Dal Parmigiano Reggiano paragonato al fumo dall’OMS, al vino equiparato a sigarette e bevande gassate nel piano per la lotta al cancro dell’ Unione Europea. Quello di cui si parla in questi giorni è solo l’ultimo episodio della saga infinita che vede contrapposte le istituzioni responsabili di tutelare la salute pubblica e le associazioni che proteggono le eccellenze del Made in Italy. Purtroppo la retorica della demonizzazione a tutti i costi prevale quasi sempre su quella del consumo moderato e si paventano misure folli che andrebbero a massacrare comparti interi.
Questa volta la situazione è più seria che in passato: il Beating Cancer Plan, che è stato approvato qualche giorno fa, parla di liste degli ingredienti entro il 2022 e di avvisi sulle etichette come quelli presenti sui pacchetti di sigarette entro il 2023. Non solo: il vino rischierebbe anche di essere vittima, come tutte le bevande alcoliche, di aggravi fiscali che, con tutta probabilità, finirebbero per arrecare danni al mercato già fiaccato dal COVID senza ridurre più di tanto il consumo di alcolici (per comprenderlo basta dare un’occhiata agli studi su misure “punitive” come questo sulla sugar tax).

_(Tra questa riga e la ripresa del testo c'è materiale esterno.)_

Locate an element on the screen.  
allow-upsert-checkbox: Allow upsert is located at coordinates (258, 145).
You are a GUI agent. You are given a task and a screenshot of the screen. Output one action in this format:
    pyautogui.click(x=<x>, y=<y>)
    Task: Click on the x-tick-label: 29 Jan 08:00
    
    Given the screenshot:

Chiaramente l’iniziativa di dotarsi di un piano anti-cancro è giusta – sacrosanta, direi – ma chi di competenza dovrebbe evitare atteggiamenti che, usando un termine tanto in voga al momento, potrebbero essere definiti “negazionisti”, nel senso che negano il valore culturale del vino e lo paragonano a qualunque altra bevanda alcolica. Pienamente condivisibili sono, in questo senso, le dichiarazioni di Sandro Santor, presidente di Wine in Moderation, associazione che promuove il “bere consapevole”. ” Sono sorpreso nel leggere che non venga fatta distinzione tra uso e abuso in questo testo – ha detto Sartor – Siamo del tutto convinti che il consumo moderato e responsabile del vino, in particolare all’interno della dieta mediterranea e combinata con un sano stile di vita, sia del tutto compatibile con una vita sana e, come confermato da numerose evidenze scientifiche a tutti disponibili ed accessibili, non sembra far aumentare il rischio di cancro”.
Il sostituto della ministra Bellanova, che si era apertamente schierata contro proposte potenzialmente dannose per le nostre DOP e IGP come il Nutriscore francese, avrà il dovere di far valere a livello internazionale il principio secondo il quale “l’alimentazione non è un algoritmo”. Pena in caso di fallimento un aggravamento delle condizioni del nostro made in Italy, che più volte è stato coinvolto in contese dalle quali i prodotti industriali confezionati ad hoc per essere “verdi e salutari” escono quasi sempre vincenti.